Insomma, due storie di donne che ci danno una serie di insegnamenti: vale davvero la pena di aspettare un’età poco feconda per fare i figli, talora sedotti da certa pubblicistica che mostra l’evento riproduzione come facile e procrastinabile? E’ corretto, come politica procreativa, pensare solo a come correre ai ripari di fronte alla sterilità, o non sarebbe molto meglio che tutti, singoli e Stato, ci si desse da fare per superare le cause dell’infecondità che spesso sono legate all’ambiente e all’inquinamento? Infine, viene da domandarsi se le donne conoscano davvero bene il loro corpo (chi mai lo insegna?) tanto da conoscere i periodi più fecondi nei loro cicli mestruali, cosa che favorisce la fecondità più che la stessa FIV, secondo uno studio recente condotto in Irlanda. E non è dunque corretta la legge italiana che prevede di accertare la sterilità prima di adire alla FIV?

Nel mio caso forse un aiuto psicologico sarebbe stato più adatto della FIV- scrive la Cohen -. Perché non mi è mai stato proposto di incontrare uno psicologo? Bisogna aspettare che sia la paziente a richiederlo?” Ma la storia francese conclusa con due figlie ci dà un ultimo segnale da meditare: “Molti si stupiscono per questa doppia filiazione. Molti non osano domandare: ma le ami in modo uguale? Certo che le amo ugualmente. Quello che presentivo prima che la medicina si accanisse sul mio caso è che la genetica non è la garanzia di amore materno”.

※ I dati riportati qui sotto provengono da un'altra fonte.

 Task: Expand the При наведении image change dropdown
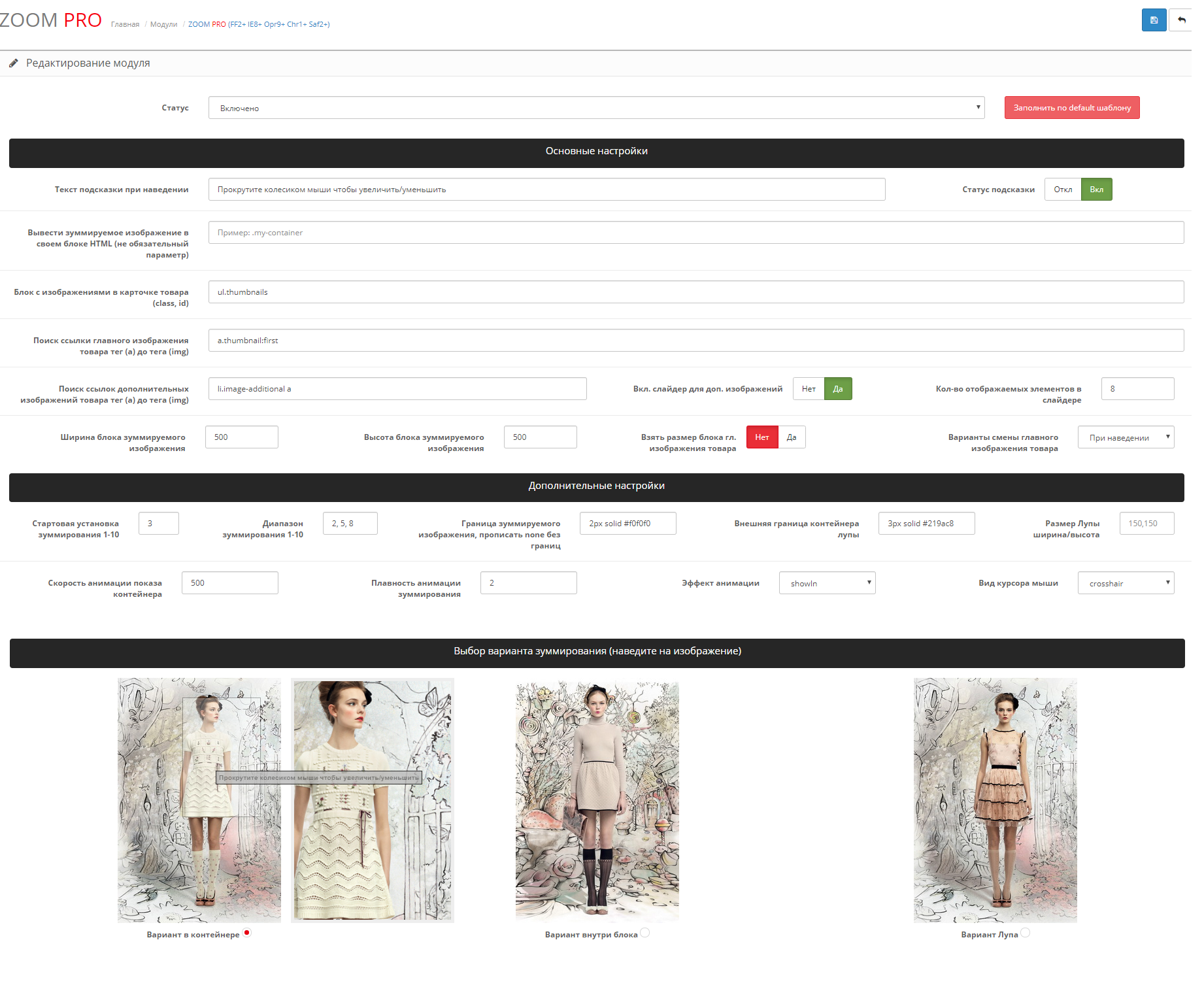pyautogui.click(x=1125, y=437)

Già: l’adozione oggi diventa forse un modo di filiazione di serie B, un sistema cui si ricorre quando la tecnica non funziona. Forse; ma anni di fatica per vincere i pregiudizi non possono essere cancellati – ci dice la Cohen – da una anacronistica superiorità della filiazione biologica: ogni bimbo è un dono e, aggiungiamo, nessuno, bimbo o adulto, è un diritto per qualcun altro.